ACTIVITY: Search the material for the string "computer", then return every line where it is found.

TASK MATERIAL:
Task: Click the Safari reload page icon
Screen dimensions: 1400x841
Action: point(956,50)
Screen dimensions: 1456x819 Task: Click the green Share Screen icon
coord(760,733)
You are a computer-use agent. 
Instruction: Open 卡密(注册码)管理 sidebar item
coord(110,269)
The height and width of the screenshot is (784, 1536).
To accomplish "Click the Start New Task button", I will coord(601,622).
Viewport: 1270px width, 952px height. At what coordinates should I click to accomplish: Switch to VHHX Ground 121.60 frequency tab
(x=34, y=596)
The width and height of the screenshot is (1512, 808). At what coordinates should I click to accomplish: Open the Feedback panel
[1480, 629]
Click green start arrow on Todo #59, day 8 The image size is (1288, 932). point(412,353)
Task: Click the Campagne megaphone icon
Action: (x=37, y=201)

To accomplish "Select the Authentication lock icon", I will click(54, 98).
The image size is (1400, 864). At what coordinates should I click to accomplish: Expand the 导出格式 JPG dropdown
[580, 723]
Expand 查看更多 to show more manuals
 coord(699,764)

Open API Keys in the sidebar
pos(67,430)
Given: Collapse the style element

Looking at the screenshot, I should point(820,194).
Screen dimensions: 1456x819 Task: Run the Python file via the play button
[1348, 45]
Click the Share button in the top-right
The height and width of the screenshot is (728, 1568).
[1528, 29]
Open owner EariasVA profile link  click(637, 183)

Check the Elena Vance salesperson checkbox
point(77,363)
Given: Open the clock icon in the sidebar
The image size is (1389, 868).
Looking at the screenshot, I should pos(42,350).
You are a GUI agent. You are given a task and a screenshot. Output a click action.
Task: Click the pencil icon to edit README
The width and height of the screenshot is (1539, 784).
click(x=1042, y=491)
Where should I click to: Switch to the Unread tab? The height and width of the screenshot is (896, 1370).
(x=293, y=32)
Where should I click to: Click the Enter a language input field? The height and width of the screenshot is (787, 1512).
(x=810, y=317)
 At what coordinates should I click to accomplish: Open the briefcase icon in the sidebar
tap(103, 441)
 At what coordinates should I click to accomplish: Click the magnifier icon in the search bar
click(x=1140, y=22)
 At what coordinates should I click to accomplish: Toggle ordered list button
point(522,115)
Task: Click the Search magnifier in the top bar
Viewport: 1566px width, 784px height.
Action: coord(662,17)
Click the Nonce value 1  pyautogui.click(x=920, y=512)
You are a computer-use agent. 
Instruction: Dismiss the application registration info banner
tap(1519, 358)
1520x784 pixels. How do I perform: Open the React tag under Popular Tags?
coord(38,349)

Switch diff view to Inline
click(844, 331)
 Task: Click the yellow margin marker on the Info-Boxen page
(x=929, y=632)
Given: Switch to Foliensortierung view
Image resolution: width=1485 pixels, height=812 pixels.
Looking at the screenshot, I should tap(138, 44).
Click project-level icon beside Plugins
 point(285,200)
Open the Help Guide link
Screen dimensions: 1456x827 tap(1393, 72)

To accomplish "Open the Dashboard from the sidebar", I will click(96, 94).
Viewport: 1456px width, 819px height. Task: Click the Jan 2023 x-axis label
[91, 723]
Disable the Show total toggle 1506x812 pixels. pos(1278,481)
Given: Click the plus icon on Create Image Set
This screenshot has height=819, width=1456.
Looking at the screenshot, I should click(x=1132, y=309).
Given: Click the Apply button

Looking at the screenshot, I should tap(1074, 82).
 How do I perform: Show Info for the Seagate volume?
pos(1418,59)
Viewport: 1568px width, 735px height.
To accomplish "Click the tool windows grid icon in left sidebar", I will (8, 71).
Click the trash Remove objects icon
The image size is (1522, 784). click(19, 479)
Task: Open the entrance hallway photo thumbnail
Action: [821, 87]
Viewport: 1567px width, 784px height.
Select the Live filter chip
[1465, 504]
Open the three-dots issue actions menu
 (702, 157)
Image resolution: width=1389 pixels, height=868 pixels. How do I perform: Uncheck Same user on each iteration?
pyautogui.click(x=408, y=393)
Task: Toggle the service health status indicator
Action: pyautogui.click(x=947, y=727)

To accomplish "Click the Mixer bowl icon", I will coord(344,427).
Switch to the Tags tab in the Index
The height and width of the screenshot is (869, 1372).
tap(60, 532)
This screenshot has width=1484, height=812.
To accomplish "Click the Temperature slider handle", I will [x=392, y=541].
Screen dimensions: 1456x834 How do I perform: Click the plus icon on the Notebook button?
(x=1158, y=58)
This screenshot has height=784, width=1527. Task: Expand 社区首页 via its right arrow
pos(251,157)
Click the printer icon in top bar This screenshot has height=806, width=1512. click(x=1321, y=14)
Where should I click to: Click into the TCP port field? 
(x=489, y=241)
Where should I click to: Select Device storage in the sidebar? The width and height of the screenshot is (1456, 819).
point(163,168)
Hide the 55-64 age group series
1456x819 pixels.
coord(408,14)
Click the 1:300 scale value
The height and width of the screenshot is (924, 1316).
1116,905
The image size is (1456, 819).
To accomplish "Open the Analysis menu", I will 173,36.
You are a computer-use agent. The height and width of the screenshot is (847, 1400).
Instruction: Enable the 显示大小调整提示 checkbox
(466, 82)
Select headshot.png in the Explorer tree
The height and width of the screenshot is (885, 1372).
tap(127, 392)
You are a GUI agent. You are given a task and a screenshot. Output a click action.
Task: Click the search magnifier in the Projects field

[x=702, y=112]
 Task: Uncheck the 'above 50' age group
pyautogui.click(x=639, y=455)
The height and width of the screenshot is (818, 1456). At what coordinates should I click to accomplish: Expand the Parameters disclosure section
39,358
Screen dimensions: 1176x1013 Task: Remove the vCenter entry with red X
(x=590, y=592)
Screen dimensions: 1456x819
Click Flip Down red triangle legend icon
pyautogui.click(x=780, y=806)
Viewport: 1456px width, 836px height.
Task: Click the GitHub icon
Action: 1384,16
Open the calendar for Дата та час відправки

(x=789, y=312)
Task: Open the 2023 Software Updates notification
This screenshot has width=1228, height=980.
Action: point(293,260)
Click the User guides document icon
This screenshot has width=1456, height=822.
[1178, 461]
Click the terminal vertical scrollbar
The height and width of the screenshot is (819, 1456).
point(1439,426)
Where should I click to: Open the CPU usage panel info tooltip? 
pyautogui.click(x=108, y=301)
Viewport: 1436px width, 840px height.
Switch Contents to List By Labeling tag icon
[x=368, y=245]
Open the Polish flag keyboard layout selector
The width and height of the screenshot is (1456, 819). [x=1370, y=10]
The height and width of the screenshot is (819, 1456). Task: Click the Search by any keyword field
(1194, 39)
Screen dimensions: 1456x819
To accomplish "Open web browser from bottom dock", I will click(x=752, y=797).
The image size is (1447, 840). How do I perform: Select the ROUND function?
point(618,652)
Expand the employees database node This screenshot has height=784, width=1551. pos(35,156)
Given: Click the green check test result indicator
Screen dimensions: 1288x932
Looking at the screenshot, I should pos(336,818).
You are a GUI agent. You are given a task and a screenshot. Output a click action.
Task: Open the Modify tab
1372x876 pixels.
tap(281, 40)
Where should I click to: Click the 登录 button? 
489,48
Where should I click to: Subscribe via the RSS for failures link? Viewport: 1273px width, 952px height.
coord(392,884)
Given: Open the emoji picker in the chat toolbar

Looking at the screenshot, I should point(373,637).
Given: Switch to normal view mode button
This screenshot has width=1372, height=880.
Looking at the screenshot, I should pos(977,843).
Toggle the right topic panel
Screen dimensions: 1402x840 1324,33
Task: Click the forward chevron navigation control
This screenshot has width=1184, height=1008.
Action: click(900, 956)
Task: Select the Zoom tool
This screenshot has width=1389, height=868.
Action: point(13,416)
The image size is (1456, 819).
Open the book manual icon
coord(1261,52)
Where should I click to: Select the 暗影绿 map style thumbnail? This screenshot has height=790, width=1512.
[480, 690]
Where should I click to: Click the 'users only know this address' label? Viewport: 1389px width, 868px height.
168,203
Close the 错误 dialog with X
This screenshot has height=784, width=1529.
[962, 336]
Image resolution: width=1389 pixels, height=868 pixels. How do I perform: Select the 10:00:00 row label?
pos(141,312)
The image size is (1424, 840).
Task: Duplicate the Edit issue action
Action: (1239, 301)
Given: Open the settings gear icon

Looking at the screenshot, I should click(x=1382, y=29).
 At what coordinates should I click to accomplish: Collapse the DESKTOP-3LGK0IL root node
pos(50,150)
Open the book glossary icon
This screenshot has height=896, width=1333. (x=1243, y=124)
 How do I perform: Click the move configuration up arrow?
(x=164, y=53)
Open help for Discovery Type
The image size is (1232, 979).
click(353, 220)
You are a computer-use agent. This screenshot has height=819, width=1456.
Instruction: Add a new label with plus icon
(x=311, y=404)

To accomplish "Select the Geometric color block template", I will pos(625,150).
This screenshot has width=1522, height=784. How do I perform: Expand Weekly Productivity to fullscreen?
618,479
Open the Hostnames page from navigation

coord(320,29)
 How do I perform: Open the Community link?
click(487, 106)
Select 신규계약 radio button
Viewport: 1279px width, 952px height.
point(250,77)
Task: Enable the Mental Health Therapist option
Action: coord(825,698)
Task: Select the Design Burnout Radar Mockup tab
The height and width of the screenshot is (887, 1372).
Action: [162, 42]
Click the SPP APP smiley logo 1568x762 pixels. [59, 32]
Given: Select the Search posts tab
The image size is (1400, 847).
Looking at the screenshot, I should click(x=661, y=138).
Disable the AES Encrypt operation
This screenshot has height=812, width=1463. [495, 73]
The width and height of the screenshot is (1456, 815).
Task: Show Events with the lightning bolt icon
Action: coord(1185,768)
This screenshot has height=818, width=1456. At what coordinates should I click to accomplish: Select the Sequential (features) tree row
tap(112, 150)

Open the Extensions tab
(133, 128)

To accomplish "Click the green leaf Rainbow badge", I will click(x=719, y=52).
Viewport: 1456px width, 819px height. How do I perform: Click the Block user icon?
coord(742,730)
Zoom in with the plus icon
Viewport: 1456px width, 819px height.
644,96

SOLVED EXERCISE:
You are a computer-use agent. 
You are a computer-use agent. 
You are a computer-use agent. The height and width of the screenshot is (847, 1400).
You are a computer-use agent. This screenshot has height=819, width=1456.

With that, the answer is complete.